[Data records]

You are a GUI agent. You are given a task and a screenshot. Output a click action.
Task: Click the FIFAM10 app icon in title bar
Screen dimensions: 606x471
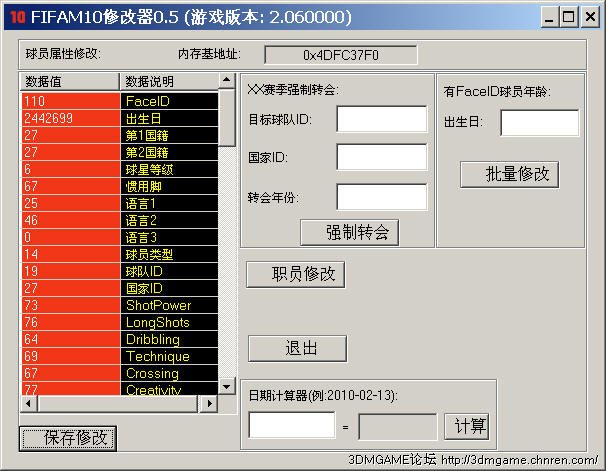pos(16,16)
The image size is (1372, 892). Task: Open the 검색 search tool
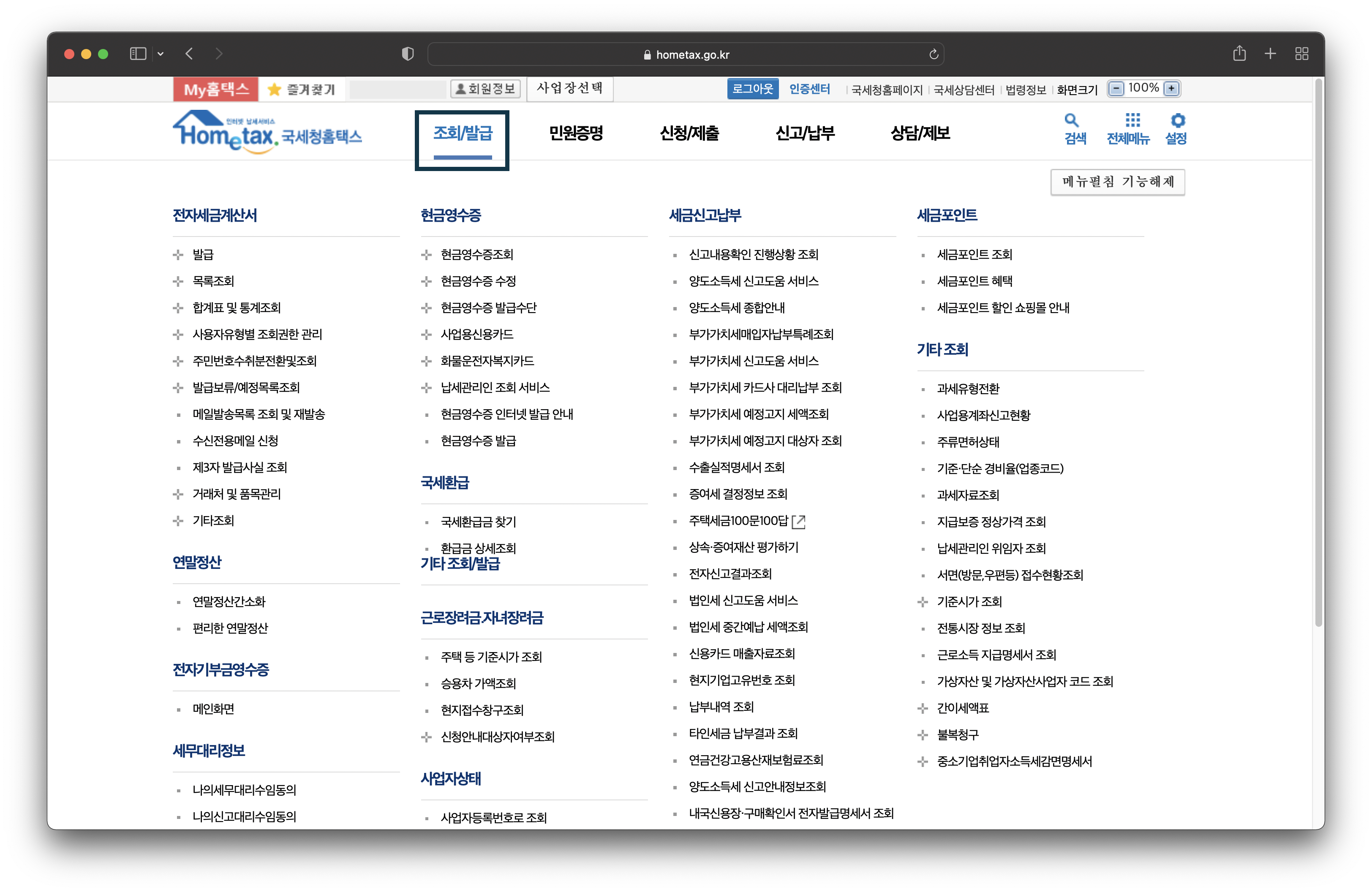[1073, 128]
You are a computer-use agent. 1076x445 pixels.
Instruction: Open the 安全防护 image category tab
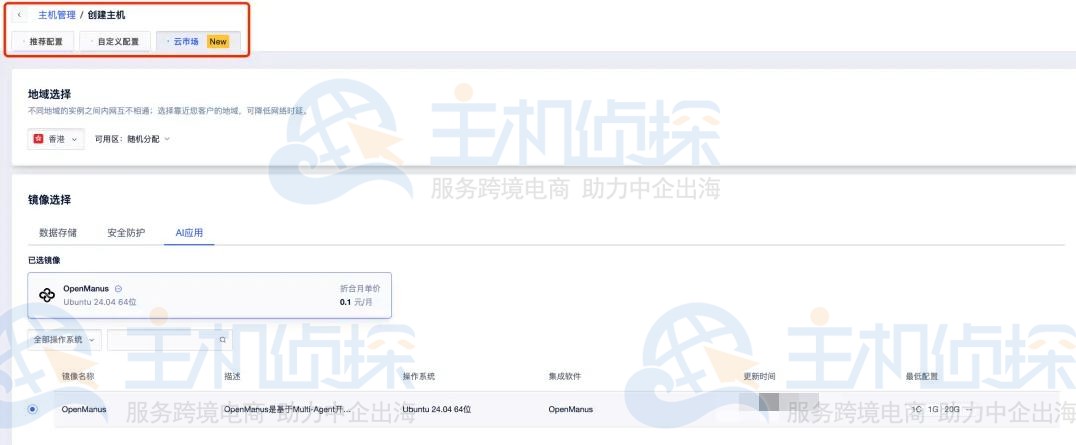[126, 233]
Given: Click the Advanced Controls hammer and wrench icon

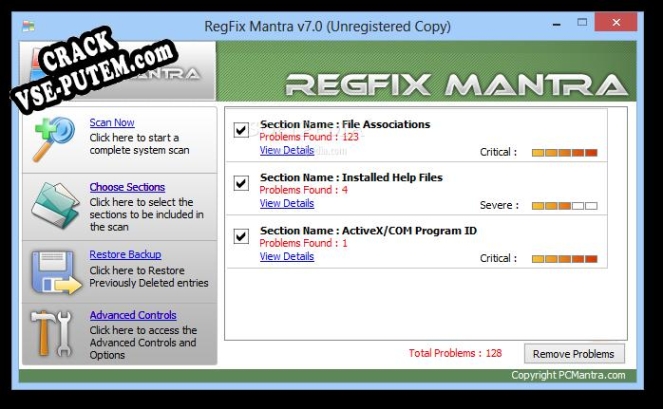Looking at the screenshot, I should [51, 333].
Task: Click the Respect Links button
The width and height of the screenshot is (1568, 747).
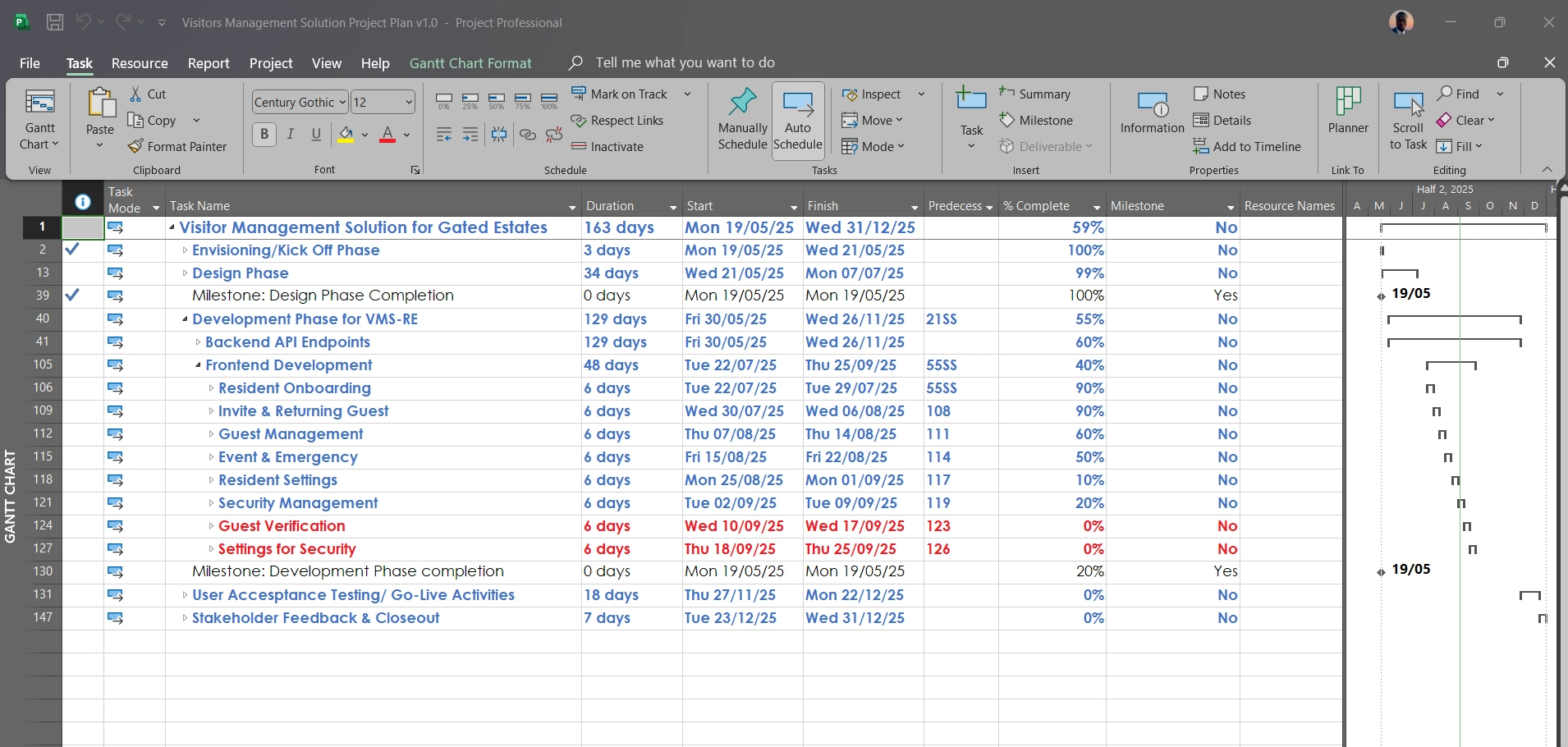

> [WHAT TO WORK ON]:
Rewrite every item above with "hammer and wrench" changed to "gear" and nothing else altered. Leave out the pictures.

> [PROBLEM SOLUTION]:
You are a GUI agent. You are given a task and a screenshot. Output a click action.
Task: Click the FIFAM10 app icon in title bar
Screen dimensions: 606x471
pos(16,16)
The image size is (1372, 892). Task: Open the 검색 search tool
[1073, 128]
You are a computer-use agent. 1076x445 pixels.
Instruction: Open the 安全防护 image category tab
[126, 233]
Given: Click the Advanced Controls gear icon

Looking at the screenshot, I should [51, 333].
Task: Click the Respect Links button
The width and height of the screenshot is (1568, 747).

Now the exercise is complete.